▶ [Exercise goal] Arrange as a numbered list the lines of the listing from the one containing "Click the first crying emoji" through the final line, both inclusive, omitting any blank lines.

▶ [Available records]
+ + + + + + +

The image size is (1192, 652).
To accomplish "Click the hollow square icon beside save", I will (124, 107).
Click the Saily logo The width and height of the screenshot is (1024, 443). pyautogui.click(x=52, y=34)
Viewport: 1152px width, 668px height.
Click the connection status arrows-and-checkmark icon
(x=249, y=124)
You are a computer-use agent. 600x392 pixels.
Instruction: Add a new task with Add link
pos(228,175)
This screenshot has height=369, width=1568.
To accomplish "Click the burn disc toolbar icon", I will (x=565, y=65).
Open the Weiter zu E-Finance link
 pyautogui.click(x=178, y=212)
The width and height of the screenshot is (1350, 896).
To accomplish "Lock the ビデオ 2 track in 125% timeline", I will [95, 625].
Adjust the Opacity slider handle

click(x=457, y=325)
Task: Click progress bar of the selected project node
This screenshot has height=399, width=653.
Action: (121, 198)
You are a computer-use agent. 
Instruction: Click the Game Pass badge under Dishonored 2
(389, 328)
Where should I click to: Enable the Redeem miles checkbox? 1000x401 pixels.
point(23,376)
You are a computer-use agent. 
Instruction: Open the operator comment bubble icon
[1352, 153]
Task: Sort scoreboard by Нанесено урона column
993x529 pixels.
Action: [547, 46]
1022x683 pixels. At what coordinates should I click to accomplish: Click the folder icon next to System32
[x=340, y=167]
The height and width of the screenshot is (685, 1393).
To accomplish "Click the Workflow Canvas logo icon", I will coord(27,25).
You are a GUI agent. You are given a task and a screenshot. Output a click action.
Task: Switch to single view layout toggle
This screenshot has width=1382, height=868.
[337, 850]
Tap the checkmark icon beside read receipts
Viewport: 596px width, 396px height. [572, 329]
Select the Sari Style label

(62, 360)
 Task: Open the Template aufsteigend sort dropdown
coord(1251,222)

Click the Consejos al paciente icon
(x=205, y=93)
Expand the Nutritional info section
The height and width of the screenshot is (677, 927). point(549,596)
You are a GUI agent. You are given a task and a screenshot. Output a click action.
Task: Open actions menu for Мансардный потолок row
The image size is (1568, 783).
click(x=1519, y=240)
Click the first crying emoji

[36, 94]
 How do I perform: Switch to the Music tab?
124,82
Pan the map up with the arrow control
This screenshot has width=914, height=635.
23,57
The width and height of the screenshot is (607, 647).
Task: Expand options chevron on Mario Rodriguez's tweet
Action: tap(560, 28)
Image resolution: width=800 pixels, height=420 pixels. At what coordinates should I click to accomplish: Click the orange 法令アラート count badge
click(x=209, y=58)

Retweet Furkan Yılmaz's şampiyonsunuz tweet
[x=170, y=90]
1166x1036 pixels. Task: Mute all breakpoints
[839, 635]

+ + + + + + +

▶ [Answer to this task]
1. Click the first crying emoji
2. [36, 94]
3.  How do I perform: Switch to the Music tab?
4. 124,82
5. Pan the map up with the arrow control
6. This screenshot has width=914, height=635.
7. 23,57
8. The width and height of the screenshot is (607, 647).
9. Task: Expand options chevron on Mario Rodriguez's tweet
10. Action: tap(560, 28)
11. Image resolution: width=800 pixels, height=420 pixels. At what coordinates should I click to accomplish: Click the orange 法令アラート count badge
12. click(x=209, y=58)
13. Retweet Furkan Yılmaz's şampiyonsunuz tweet
14. [x=170, y=90]
15. 1166x1036 pixels. Task: Mute all breakpoints
16. [839, 635]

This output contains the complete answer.